┌─ Фрагмент текста
Давление жены становилось все более истеричным, поэтому в один из вечеров «патрон» сам решил посмотреть на этих «профи» из институтского центра рукопашного боя, а заодно попариться в тамошней бане.

Сообщив руководителю центра время нашего приезда, я порекомендовал ему заодно подготовить небольшую программу, на жаргоне десантников — «показуху».

К слову сказать, Собчак последнее время повадился париться в разных, так сейчас называемых «эксклюзивных» банях, после того как его крепко напугал профессор Кулик, к которому мы с Павловым4 обратились, чтобы он, специалист в области болезней сердца, осмотрел «патрона».

Чуть отвлекаясь, замечу: этот эскулап сам появился в Мариинском дворце и решительно остановил шагавшего по коридору Собчака — тогда это было еще возможно, ибо все демонстрировали пламенный «демократизм», полагая, что только в подобной доступности он весь и должен заключаться.
└─
§ Задания для выполнения
**a.** Выведите дословно часть отрывка о Собчаке: начните со слов «Чуть отвлекаясь, замечу: этот» и остановитесь после слов «и должен заключаться.».
**b.** Подхватите отрывок о Собчаке и продолжите его сразу после последнего приведённого предложения.
┌─ Исходные данные
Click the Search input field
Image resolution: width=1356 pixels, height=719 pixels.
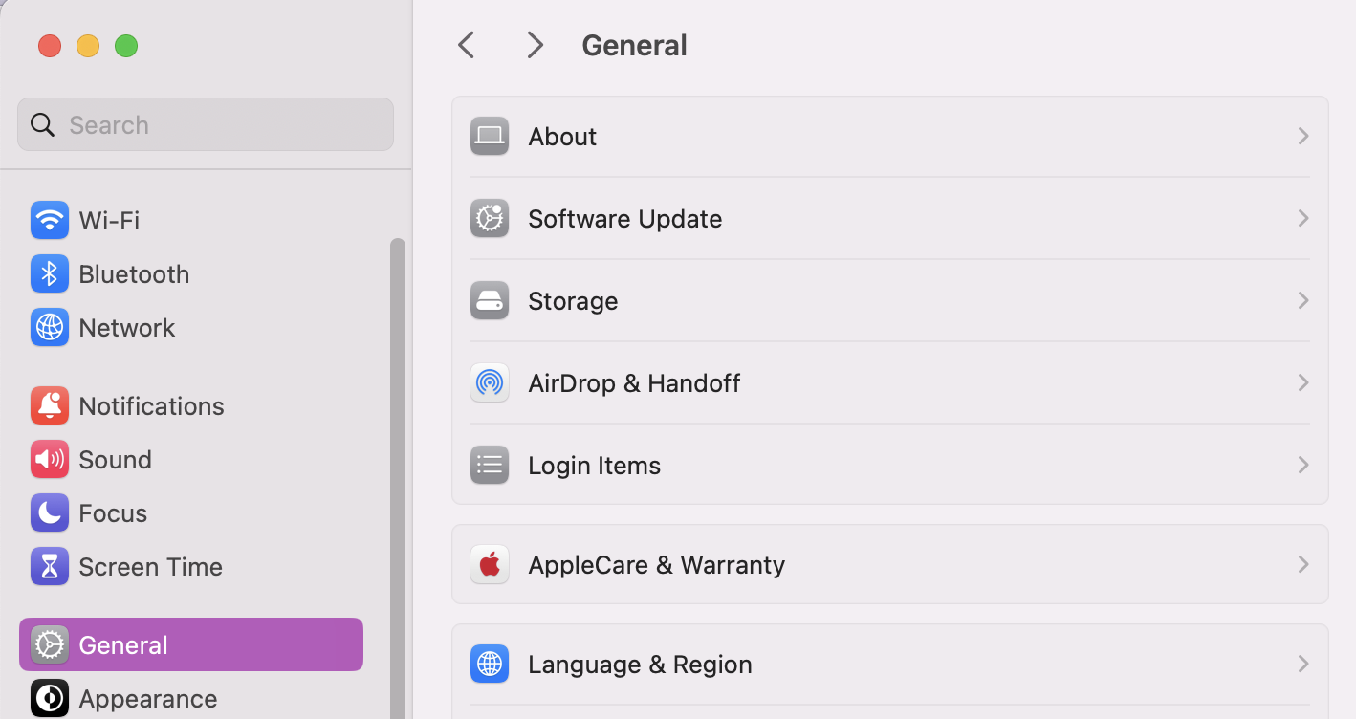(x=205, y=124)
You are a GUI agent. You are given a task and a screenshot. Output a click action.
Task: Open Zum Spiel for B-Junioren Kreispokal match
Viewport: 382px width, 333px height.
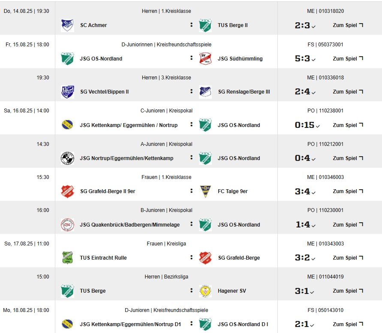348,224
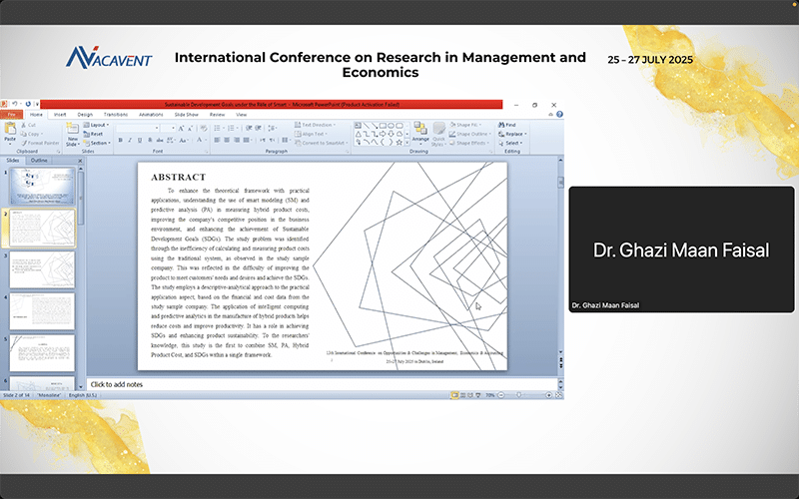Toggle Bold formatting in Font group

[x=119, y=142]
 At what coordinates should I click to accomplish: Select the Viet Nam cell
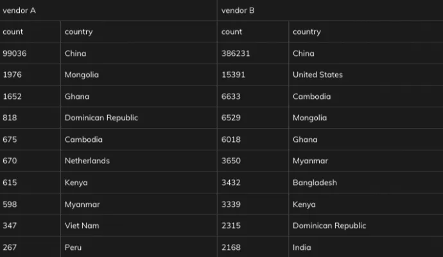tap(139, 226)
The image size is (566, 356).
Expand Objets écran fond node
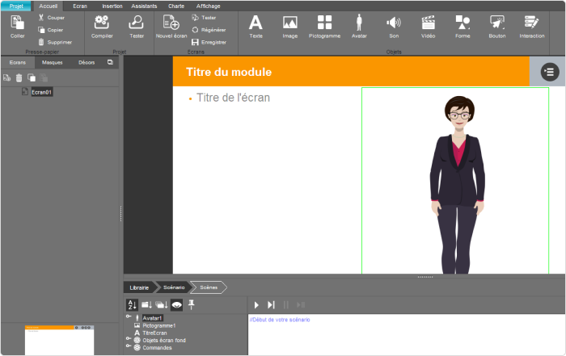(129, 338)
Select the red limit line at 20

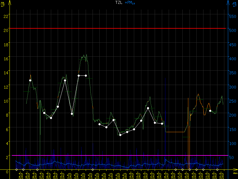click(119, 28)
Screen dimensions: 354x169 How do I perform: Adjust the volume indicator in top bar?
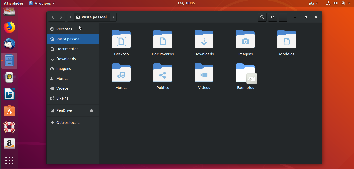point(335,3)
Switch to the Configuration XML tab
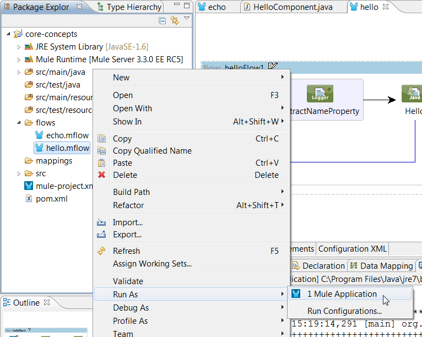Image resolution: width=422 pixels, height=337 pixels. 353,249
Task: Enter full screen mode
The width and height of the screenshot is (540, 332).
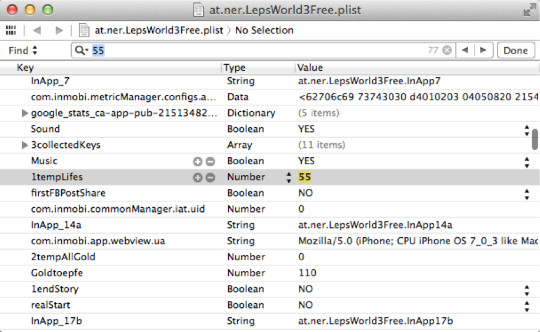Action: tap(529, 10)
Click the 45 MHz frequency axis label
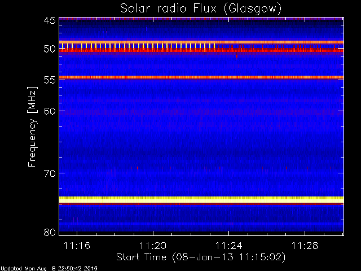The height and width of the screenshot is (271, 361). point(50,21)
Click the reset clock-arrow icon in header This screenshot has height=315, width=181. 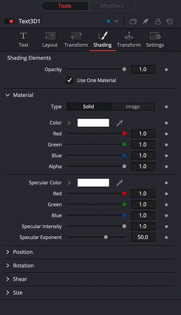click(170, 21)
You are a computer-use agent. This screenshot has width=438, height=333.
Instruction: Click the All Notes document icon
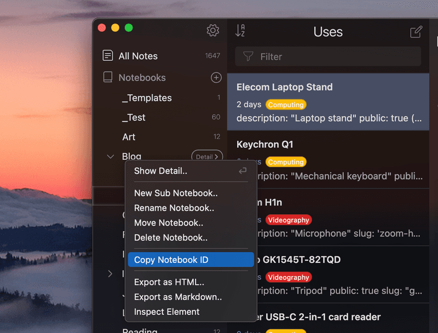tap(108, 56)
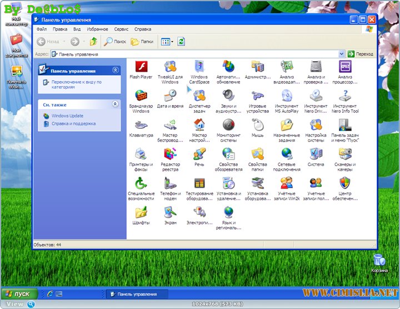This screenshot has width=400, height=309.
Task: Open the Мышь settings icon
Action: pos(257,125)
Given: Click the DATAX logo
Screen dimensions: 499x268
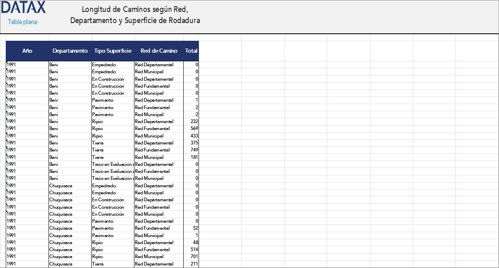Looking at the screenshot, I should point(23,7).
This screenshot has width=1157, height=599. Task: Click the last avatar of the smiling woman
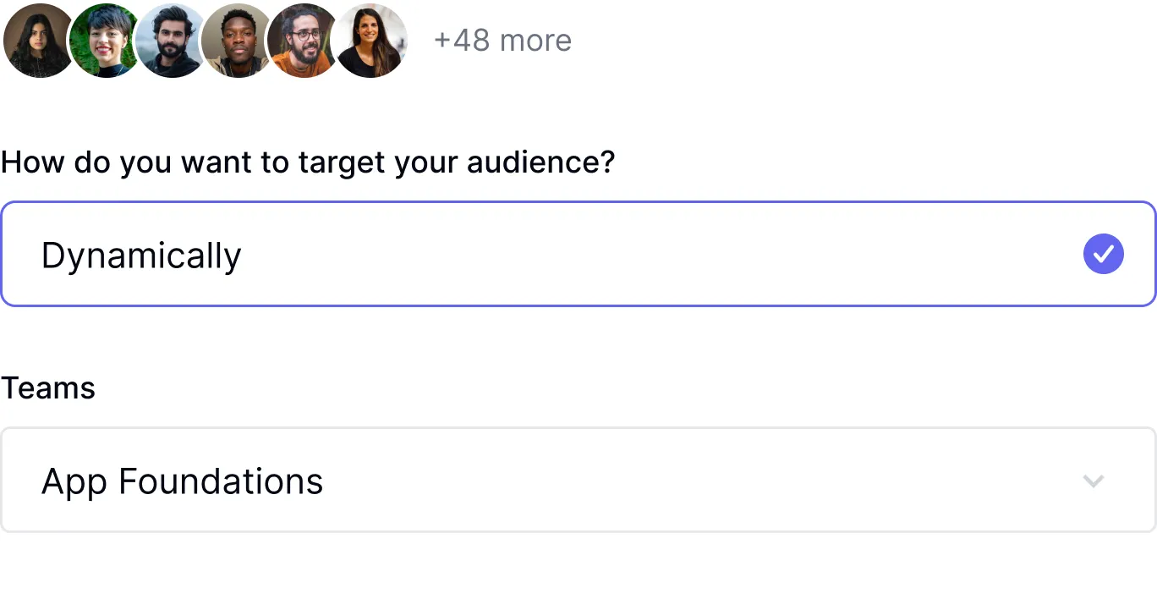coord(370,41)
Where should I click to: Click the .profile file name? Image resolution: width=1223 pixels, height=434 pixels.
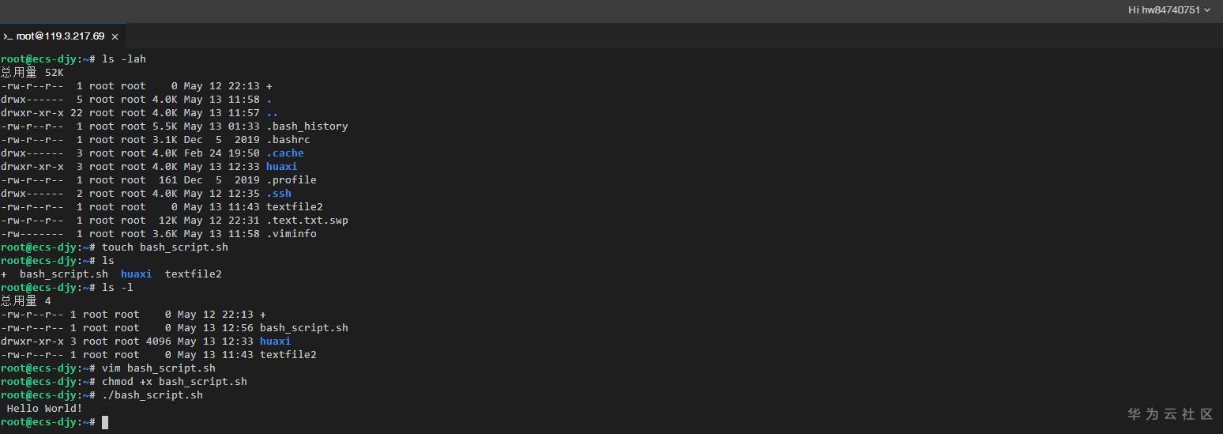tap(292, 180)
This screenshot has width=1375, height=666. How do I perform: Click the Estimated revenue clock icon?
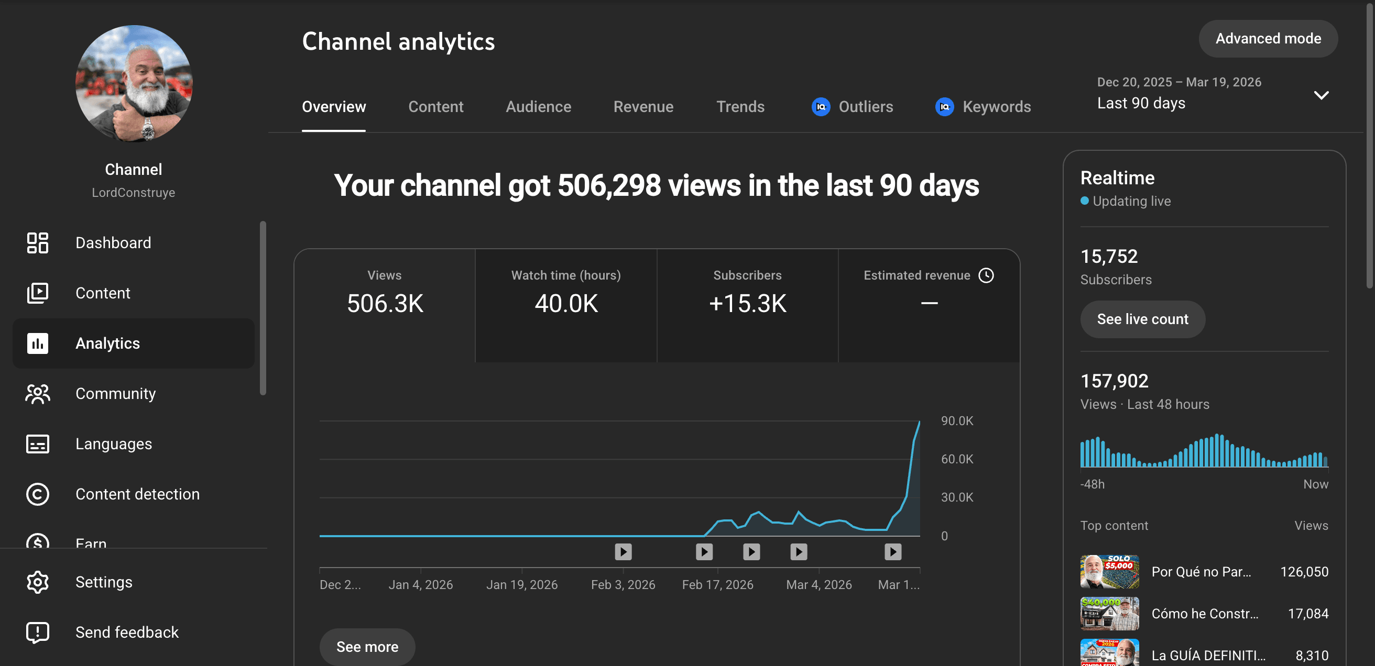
└─
§ Ответы по заданиям
**a.**
Чуть отвлекаясь, замечу: этот эскулап сам появился в Мариинском дворце и решительно остановил шагавшего по коридору Собчака — тогда это было еще возможно, ибо все демонстрировали пламенный «демократизм», полагая, что только в подобной доступности он весь и должен заключаться.

**b.**
Профессор-кардиолог на ходу, бегло представившись, пытался поведать «патрону» о своем знакомом, каком-то южнокорейце, "приятеле президента Ро Дэ У", по имени доктор Юнг, который «дает» 300 миллионов долларов на строительство "центра передовых медицинских технологий" при клинике самого Кулика на Северном проспекте, в районе Поклонной горы, где профессор уже подобрал площадку, понравившуюся его юго-восточному компаньону. Такая новомодная, как правило, не соответствующая основной профессии, но по-кавалерийски лихая бесшабашность громадья частных инициатив уже перестала кого-либо удивлять, поэтому Собчак до двери своего кабинета делал вид, что внимательно слушает настырного лекаря, а затем, нырнув в тамбур, мгновенно забыл об авторе проекта, спихнув его на произвол помощников. К чести изобретательного Кулика, такое «гостеприимство» Собчака его вовсе не обескуражило. Полагаю, это была домашняя заготовка, ибо он мне тут же заявил, что внешний вид «патрона» заставляет желать лучшего, и, по его мнению, как специалиста, требуется срочное, тщательное обследование собчачьего сердца, какое возможно лишь в руководимой им клинике. Сделав такое заявление и понагнав еще какой-то кардиологической жути, доктор, уверенный в продолжении встреч с Собчаком, с достоинством удалился, сунув мне на прощание в руки свою красивую визитную карточку.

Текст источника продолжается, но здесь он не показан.